Before the procedure takes place, the patient should make arrangements to have some help in the weeks following the surgery. Patients should be prepared for an altered life immediately after surgery: stairs should be avoided, as should carrying any significant weight. The living quarters that a patient plans to return to post-surgery should be free of clutter and have handrails in the bathroom and shower. A ride home from the hospital should also be arranged.
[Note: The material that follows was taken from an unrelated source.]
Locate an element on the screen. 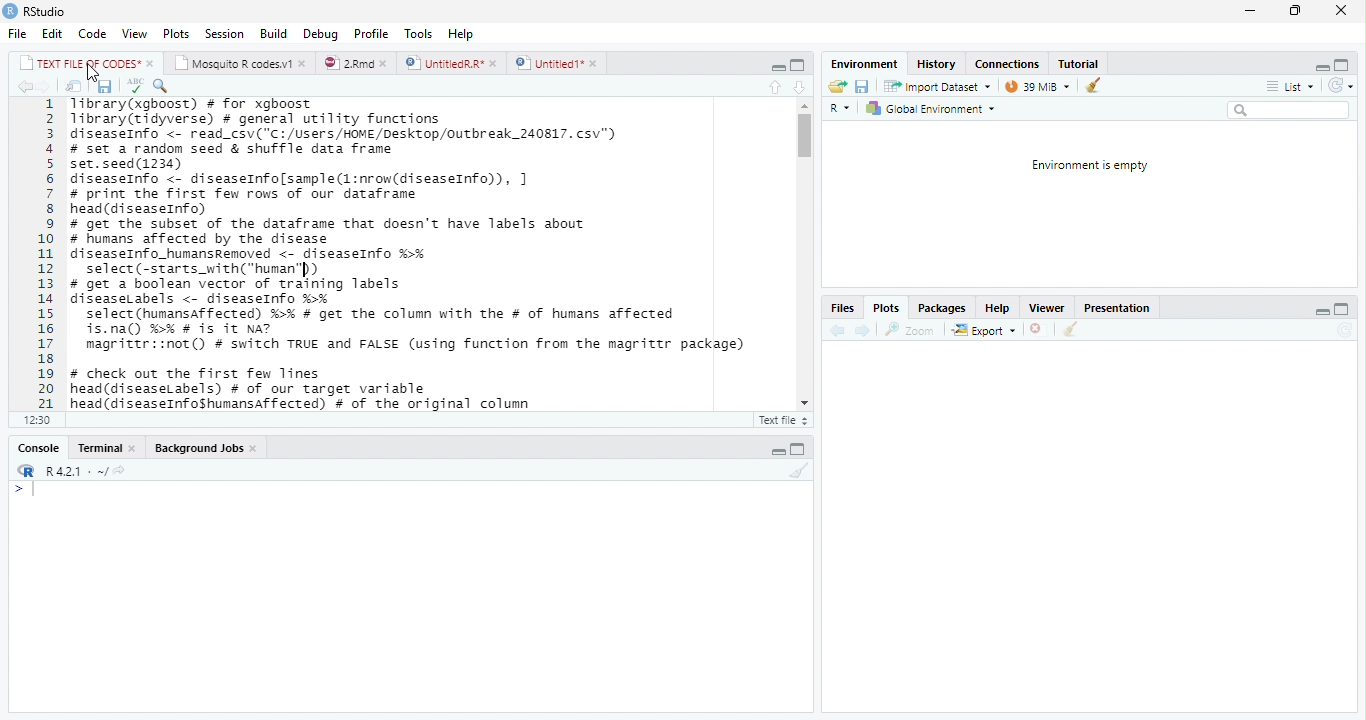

You will have a choice when it comes to anesthesia. You can either go "all in" and receive general anesthesia, rendering you unconscious for the procedure, or you can receive a spinal anesthesia or epidural anesthesia. Both involve inserting a needle into your lower back and guiding it between the spine's vertebrae, reaching either the cerebrospinal fluid or the epidural space, at which point local anesthetics and narcotics are delivered. The patient that receives the spinal or epidural anesthesia will remain awake for the procedure, but will be extremely relaxed and may not remember the procedure. The benefits of choosing this method include greater pain control once the surgery is finished and less risk of falling into shock during the procedure. On the other hand, many people desire a complete and total removal of consciousness long before the scalpels come out.
One drawback of general anesthesia is that it takes longer for the patient to fully return to his or her senses, which adds time between the end of the procedure and the start of simple physical therapy techniques needed to help the leg heal.